[TESTO DELLA PAGINA]:
..........

L’eolico italiano morde il freno: imperativo raddoppiare la produzione e rinnovare gli impianti

L’impatto visivo vale più di quello sulla salute? Una pala di nuova generazione equivale a quattro di quelle vecchie, ma occorrono 5 anni per le autorizzazioni. L’ANEV chiede al Governo di rimuovere gli ostacoli burocratici al settore eolico fermo al palo, con impianti ormai a fine vita e nuove tecnologie per l’off shore in rampa di lancio.

Secondo gli ultimi dati, il 15% dell’energia elettrica consumata in Europa proviene da impianti eolici. Il vento è tra le fonti rinnovabili più sostenibili e, nel nostro continente, sono stati annunciati investimenti per 19 miliardi di euro per nuovi impianti. Gli impianti eolici italiani, attualmente, sono circa 5600, per oltre due terzi concentrati in Basilicata, Puglia, Sicilia e Sardegna.

L’Italia è al quinto posto per numero di impianti; ma sta crescendo meno di altre nazioni che, a differenza del nostro paese, stanno scegliendo sempre più l’opzione offshore: l’installazione di impianti tecnologicamente avanzati in mare, dove i venti sono tendenzialmente più forti e regolari. Per conoscere meglio questo settore cruciale per la transizione verso fonti energetiche alternative a quelle fossili, abbiamo contattato Simone Togni, presidente di ANEV – Associazione Nazionale Energia del Vento.

..........

[DATI ARCHIVIATI]:

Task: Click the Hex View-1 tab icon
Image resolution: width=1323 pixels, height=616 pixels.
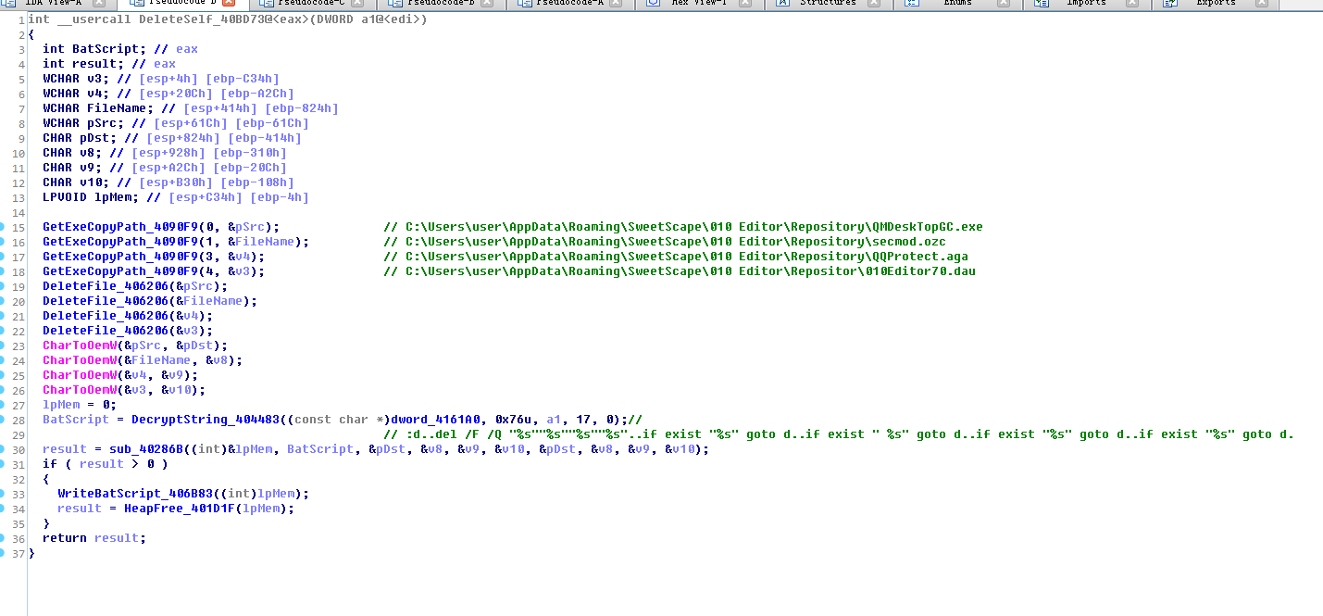Action: click(x=653, y=3)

..........

[ESERCIZIO ASSEGNATO 1]: Trascrivi alla lettera il passaggio del testo sull'eolico che comincia con "L’impatto visivo vale" e finisce con "Sicilia e Sardegna.".
[ESERCIZIO ASSEGNATO 2]:
Rispondi in base al testo sull'eolico:
(a) Quale percentuale dell'energia elettrica consumata in Europa proviene da impianti eolici?
(b) A quante pale vecchie equivale una pala di nuova generazione?
(c) In quale posizione si colloca l'Italia per numero di impianti?
[ESERCIZIO ASSEGNATO 3]: Prosegui il testo sull'eolico dopo l'ultima frase riportata.

[RISULTATO 1]:
L’impatto visivo vale più di quello sulla salute? Una pala di nuova generazione equivale a quattro di quelle vecchie, ma occorrono 5 anni per le autorizzazioni. L’ANEV chiede al Governo di rimuovere gli ostacoli burocratici al settore eolico fermo al palo, con impianti ormai a fine vita e nuove tecnologie per l’off shore in rampa di lancio.

Secondo gli ultimi dati, il 15% dell’energia elettrica consumata in Europa proviene da impianti eolici. Il vento è tra le fonti rinnovabili più sostenibili e, nel nostro continente, sono stati annunciati investimenti per 19 miliardi di euro per nuovi impianti. Gli impianti eolici italiani, attualmente, sono circa 5600, per oltre due terzi concentrati in Basilicata, Puglia, Sicilia e Sardegna.

[RISULTATO 2]:
(a) Il 15%.
(b) A quattro.
(c) Al quinto posto.

[RISULTATO 3]:
 

Secondo i dati degli ultimi dati del Gestore dei Servizi Energetici, che fa da riferimento per il settore, l’Italia non è messa male nella produzione di energia dalle fonti rinnovabili. Ci può fare una fotografia della produzione dell’eolico in Italia? Ad esempio la distribuzione geografica: dove si produce di più e dove di meno?

Oggi in Italia abbiamo una produzione elettrica da fonte rinnovabile abbastanza importante. Per quanto riguarda l’eolico siamo arrivati a 10 GW di potenza installata che consentono di produrre energia elettrica per soddisfare i consumi domestici del 7% circa della popolazione nazionale. È un dato interessante, che inizia ad essere anche rilevante. Tuttavia gli obiettivi che ci vengono dati (dall’Unione Europea, dall’Agenda 2030 dell’ONU e dal Patto di Parigi, nda) ci indicano: per il 2030 la necessità di raddoppiare questa produzione, solo per il settore eolico, quindi di arrivare a coprire almeno il 12% dei consumi domestici nel nostro paese; e al 2050 dovremo arrivare a questo decarbonizzazione totale della produzione elettrica che ci viene chiesta dalle esigenze di carattere climatico che purtroppo stiamo vivendo. Dal punto di vista del potenziale del vento nel nostro paese, questo è un percorso assolutamente fattibile, in maniera tranquilla. L’ANEV stima 18.000 MW realizzabili, quindi quasi 20 GW. La distribuzione sul nostro territorio (degli impianti realizzabili, nda.) ovviamente seguirà le risorse di vento che esistono nel nostro paese, che sono principalmente rinvenibili nelle aree dell’appennino centro-meridionale e sulle isole. Quindi si andranno a realizzare gli impianti in queste aree perché è qui che c’è più vento.

Più o meno è quello che già succede, perché dando un’occhiata agli impianti attivi la gran parte, due terzi, si trovano in Puglia, Sardegna, Sicilia e Basilicata. C’è potenziale anche al nord?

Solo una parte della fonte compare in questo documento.